## start Input rows
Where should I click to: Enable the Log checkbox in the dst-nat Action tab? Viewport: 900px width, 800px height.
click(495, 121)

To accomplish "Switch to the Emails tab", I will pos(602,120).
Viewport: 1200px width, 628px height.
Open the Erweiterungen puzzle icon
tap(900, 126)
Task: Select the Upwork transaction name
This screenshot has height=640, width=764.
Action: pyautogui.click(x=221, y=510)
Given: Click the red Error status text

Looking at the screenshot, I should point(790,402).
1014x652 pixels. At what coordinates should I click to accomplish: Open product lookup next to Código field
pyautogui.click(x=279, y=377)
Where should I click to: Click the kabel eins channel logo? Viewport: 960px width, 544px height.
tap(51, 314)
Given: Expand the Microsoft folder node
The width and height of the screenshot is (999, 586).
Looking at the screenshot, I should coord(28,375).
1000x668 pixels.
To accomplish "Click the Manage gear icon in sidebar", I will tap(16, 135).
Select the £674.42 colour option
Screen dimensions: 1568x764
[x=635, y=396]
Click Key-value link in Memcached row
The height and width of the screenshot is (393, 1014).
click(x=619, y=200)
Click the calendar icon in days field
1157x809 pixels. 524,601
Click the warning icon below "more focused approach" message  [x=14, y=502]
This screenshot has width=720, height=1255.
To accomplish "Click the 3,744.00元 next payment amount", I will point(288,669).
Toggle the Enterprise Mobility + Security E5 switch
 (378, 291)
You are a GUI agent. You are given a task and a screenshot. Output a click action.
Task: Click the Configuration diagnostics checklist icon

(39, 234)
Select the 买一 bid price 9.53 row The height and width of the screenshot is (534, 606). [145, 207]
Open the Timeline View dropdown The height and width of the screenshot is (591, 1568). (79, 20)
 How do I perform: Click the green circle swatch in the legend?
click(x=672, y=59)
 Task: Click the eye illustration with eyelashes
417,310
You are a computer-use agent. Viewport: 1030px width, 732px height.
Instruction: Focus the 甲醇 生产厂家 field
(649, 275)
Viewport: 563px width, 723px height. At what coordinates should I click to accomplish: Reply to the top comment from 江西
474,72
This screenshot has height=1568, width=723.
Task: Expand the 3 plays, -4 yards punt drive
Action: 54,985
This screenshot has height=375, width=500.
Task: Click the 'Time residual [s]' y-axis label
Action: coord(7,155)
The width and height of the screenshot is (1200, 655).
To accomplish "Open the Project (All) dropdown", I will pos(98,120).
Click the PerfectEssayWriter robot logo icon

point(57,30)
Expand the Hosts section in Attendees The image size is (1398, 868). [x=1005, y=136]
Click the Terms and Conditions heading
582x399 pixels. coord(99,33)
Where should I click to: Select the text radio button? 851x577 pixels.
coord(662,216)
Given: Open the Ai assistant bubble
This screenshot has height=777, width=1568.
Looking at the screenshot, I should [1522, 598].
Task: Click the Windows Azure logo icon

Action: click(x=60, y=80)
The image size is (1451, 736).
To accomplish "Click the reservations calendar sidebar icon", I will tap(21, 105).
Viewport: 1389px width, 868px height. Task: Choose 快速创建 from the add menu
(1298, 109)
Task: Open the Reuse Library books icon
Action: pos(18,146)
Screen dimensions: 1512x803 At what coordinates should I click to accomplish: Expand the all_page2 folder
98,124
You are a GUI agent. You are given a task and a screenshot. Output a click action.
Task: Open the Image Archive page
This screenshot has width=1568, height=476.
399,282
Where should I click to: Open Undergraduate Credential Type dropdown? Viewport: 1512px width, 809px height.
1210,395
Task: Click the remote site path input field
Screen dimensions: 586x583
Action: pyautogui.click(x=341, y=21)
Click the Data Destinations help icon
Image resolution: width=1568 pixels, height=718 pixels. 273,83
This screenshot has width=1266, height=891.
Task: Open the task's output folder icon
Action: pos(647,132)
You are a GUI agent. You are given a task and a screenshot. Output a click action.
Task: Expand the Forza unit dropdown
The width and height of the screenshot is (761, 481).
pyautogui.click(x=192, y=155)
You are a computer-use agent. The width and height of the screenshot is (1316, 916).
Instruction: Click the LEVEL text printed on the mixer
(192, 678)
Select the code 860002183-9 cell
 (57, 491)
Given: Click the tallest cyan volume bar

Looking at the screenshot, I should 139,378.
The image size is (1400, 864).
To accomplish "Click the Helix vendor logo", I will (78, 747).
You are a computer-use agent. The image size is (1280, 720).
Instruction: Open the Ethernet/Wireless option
## end Input rows
Work to complete.
Rewrite the lines above as a numbered list, leaving out the blank lines.

Complete answer.
1. Where should I click to: Enable the Log checkbox in the dst-nat Action tab? Viewport: 900px width, 800px height.
2. click(495, 121)
3. To accomplish "Switch to the Emails tab", I will pos(602,120).
4. Viewport: 1200px width, 628px height.
5. Open the Erweiterungen puzzle icon
6. tap(900, 126)
7. Task: Select the Upwork transaction name
8. This screenshot has height=640, width=764.
9. Action: pyautogui.click(x=221, y=510)
10. Given: Click the red Error status text
11. Looking at the screenshot, I should point(790,402).
12. 1014x652 pixels. At what coordinates should I click to accomplish: Open product lookup next to Código field
13. pyautogui.click(x=279, y=377)
14. Where should I click to: Click the kabel eins channel logo? Viewport: 960px width, 544px height.
15. tap(51, 314)
16. Given: Expand the Microsoft folder node
17. The width and height of the screenshot is (999, 586).
18. Looking at the screenshot, I should coord(28,375).
19. 1000x668 pixels.
20. To accomplish "Click the Manage gear icon in sidebar", I will tap(16, 135).
21. Select the £674.42 colour option
22. Screen dimensions: 1568x764
23. [x=635, y=396]
24. Click Key-value link in Memcached row
25. The height and width of the screenshot is (393, 1014).
26. click(x=619, y=200)
27. Click the calendar icon in days field
28. 1157x809 pixels. 524,601
29. Click the warning icon below "more focused approach" message  [x=14, y=502]
30. This screenshot has width=720, height=1255.
31. To accomplish "Click the 3,744.00元 next payment amount", I will point(288,669).
32. Toggle the Enterprise Mobility + Security E5 switch
33.  (378, 291)
34. You are a GUI agent. You are given a task and a screenshot. Output a click action.
35. Task: Click the Configuration diagnostics checklist icon
36. (39, 234)
37. Select the 买一 bid price 9.53 row The height and width of the screenshot is (534, 606). [145, 207]
38. Open the Timeline View dropdown The height and width of the screenshot is (591, 1568). (79, 20)
39.  How do I perform: Click the green circle swatch in the legend?
40. click(x=672, y=59)
41.  Task: Click the eye illustration with eyelashes
42. 417,310
43. You are a computer-use agent. Viewport: 1030px width, 732px height.
44. Instruction: Focus the 甲醇 生产厂家 field
45. (649, 275)
46. Viewport: 563px width, 723px height. At what coordinates should I click to accomplish: Reply to the top comment from 江西
47. 474,72
48. This screenshot has height=1568, width=723.
49. Task: Expand the 3 plays, -4 yards punt drive
50. Action: 54,985
51. This screenshot has height=375, width=500.
52. Task: Click the 'Time residual [s]' y-axis label
53. Action: coord(7,155)
54. The width and height of the screenshot is (1200, 655).
55. To accomplish "Open the Project (All) dropdown", I will pos(98,120).
56. Click the PerfectEssayWriter robot logo icon
57. point(57,30)
58. Expand the Hosts section in Attendees The image size is (1398, 868). [x=1005, y=136]
59. Click the Terms and Conditions heading
60. 582x399 pixels. coord(99,33)
61. Where should I click to: Select the text radio button? 851x577 pixels.
62. coord(662,216)
63. Given: Open the Ai assistant bubble
64. This screenshot has height=777, width=1568.
65. Looking at the screenshot, I should [1522, 598].
66. Task: Click the Windows Azure logo icon
67. Action: click(x=60, y=80)
68. The image size is (1451, 736).
69. To accomplish "Click the reservations calendar sidebar icon", I will tap(21, 105).
70. Viewport: 1389px width, 868px height. Task: Choose 快速创建 from the add menu
71. (1298, 109)
72. Task: Open the Reuse Library books icon
73. Action: pos(18,146)
74. Screen dimensions: 1512x803 At what coordinates should I click to accomplish: Expand the all_page2 folder
75. 98,124
76. You are a GUI agent. You are given a task and a screenshot. Output a click action.
77. Task: Open the Image Archive page
78. This screenshot has width=1568, height=476.
79. 399,282
80. Where should I click to: Open Undergraduate Credential Type dropdown? Viewport: 1512px width, 809px height.
81. 1210,395
82. Task: Click the remote site path input field
83. Screen dimensions: 586x583
84. Action: pyautogui.click(x=341, y=21)
85. Click the Data Destinations help icon
86. Image resolution: width=1568 pixels, height=718 pixels. 273,83
87. This screenshot has width=1266, height=891.
88. Task: Open the task's output folder icon
89. Action: pos(647,132)
90. You are a GUI agent. You are given a task and a screenshot. Output a click action.
91. Task: Expand the Forza unit dropdown
92. The width and height of the screenshot is (761, 481).
93. pyautogui.click(x=192, y=155)
94. You are a computer-use agent. The width and height of the screenshot is (1316, 916).
95. Instruction: Click the LEVEL text printed on the mixer
96. (192, 678)
97. Select the code 860002183-9 cell
98.  (57, 491)
99. Given: Click the tallest cyan volume bar
100. Looking at the screenshot, I should 139,378.
101. The image size is (1400, 864).
102. To accomplish "Click the Helix vendor logo", I will (78, 747).
103. You are a computer-use agent. The image size is (1280, 720).
104. Instruction: Open the Ethernet/Wireless option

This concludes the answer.